### Task description:
The line count for "will" is all that is needed: say how many lines in the listing below contain it.

· · · ·

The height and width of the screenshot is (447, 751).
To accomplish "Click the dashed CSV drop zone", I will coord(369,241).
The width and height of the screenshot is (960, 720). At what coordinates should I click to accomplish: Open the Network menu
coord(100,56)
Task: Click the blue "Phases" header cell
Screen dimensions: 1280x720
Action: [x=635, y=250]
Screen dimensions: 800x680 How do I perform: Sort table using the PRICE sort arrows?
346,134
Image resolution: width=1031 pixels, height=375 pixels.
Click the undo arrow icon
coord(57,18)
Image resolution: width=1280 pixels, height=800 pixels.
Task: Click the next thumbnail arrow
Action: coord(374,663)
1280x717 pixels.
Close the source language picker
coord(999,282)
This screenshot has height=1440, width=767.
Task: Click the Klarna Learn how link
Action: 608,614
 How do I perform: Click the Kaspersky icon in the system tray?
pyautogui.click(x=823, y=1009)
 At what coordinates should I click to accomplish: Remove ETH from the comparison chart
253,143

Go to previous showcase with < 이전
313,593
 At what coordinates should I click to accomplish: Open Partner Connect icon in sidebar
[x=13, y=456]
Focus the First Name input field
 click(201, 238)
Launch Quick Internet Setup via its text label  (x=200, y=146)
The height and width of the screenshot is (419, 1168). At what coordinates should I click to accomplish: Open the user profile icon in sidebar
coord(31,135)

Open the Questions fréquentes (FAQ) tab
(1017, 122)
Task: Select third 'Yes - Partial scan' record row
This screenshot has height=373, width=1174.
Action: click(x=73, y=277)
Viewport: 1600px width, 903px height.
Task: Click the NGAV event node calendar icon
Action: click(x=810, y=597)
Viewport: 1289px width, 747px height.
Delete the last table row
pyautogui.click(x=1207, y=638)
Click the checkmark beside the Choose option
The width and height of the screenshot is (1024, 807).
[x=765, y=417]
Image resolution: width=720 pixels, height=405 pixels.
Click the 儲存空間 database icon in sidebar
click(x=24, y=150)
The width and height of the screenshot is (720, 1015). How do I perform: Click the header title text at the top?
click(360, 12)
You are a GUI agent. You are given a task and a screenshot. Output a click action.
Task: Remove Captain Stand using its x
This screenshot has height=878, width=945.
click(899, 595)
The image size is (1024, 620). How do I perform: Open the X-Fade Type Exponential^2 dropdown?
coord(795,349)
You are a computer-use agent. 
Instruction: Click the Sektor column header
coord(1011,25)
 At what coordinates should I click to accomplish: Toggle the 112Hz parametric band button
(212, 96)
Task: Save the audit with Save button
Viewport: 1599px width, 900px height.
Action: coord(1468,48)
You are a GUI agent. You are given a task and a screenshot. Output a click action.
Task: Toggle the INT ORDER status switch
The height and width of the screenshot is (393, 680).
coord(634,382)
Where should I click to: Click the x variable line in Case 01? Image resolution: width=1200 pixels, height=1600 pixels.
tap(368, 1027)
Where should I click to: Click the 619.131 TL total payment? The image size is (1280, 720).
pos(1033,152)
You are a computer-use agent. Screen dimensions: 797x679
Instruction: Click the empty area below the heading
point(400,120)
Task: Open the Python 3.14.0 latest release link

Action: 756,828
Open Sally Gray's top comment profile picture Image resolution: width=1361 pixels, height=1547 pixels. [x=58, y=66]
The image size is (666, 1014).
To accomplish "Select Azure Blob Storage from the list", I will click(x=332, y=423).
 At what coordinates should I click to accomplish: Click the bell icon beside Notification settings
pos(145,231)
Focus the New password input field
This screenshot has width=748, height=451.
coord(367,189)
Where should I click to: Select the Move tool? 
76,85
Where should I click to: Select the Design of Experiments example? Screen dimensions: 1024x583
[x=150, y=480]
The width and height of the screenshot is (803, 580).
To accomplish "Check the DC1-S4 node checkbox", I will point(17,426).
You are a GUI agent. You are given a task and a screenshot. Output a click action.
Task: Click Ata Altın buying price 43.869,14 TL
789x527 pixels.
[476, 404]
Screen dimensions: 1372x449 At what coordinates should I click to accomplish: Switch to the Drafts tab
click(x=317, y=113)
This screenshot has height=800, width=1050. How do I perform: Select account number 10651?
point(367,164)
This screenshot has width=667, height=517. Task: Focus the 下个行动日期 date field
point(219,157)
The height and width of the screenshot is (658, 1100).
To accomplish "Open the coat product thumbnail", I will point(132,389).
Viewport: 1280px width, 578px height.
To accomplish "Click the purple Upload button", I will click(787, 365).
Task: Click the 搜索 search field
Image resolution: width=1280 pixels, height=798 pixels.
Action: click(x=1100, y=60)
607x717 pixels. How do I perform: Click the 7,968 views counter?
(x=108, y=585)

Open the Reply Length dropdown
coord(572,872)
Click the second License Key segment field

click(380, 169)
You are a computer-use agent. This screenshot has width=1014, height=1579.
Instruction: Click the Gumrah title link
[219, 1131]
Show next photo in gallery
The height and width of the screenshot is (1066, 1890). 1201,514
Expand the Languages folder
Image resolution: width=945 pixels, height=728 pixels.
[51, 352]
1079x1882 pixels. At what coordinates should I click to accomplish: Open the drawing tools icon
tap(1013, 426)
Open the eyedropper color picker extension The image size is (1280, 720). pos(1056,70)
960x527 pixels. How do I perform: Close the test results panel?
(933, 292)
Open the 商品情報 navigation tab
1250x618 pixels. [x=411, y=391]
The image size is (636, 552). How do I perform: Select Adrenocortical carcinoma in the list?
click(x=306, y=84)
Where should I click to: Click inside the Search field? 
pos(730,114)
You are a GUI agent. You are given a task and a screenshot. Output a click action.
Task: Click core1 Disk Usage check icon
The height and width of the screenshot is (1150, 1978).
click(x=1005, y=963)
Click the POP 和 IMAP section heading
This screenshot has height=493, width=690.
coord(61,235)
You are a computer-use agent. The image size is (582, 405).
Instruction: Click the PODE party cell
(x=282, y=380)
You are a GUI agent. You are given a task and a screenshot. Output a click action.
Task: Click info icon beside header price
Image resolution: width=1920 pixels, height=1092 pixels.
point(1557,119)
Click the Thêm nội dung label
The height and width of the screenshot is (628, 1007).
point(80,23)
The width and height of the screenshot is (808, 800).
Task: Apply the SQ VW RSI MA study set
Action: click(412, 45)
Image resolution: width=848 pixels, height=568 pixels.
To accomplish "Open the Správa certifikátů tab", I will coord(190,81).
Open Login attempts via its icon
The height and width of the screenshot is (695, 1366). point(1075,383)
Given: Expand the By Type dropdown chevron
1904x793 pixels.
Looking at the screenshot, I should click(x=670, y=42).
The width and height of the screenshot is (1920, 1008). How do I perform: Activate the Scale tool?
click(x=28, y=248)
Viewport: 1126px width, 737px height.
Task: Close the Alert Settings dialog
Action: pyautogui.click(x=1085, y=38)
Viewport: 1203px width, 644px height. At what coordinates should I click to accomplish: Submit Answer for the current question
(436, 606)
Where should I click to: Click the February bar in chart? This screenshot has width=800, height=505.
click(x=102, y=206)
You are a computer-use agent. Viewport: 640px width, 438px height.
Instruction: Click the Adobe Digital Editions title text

· · · ·

### Task response:
6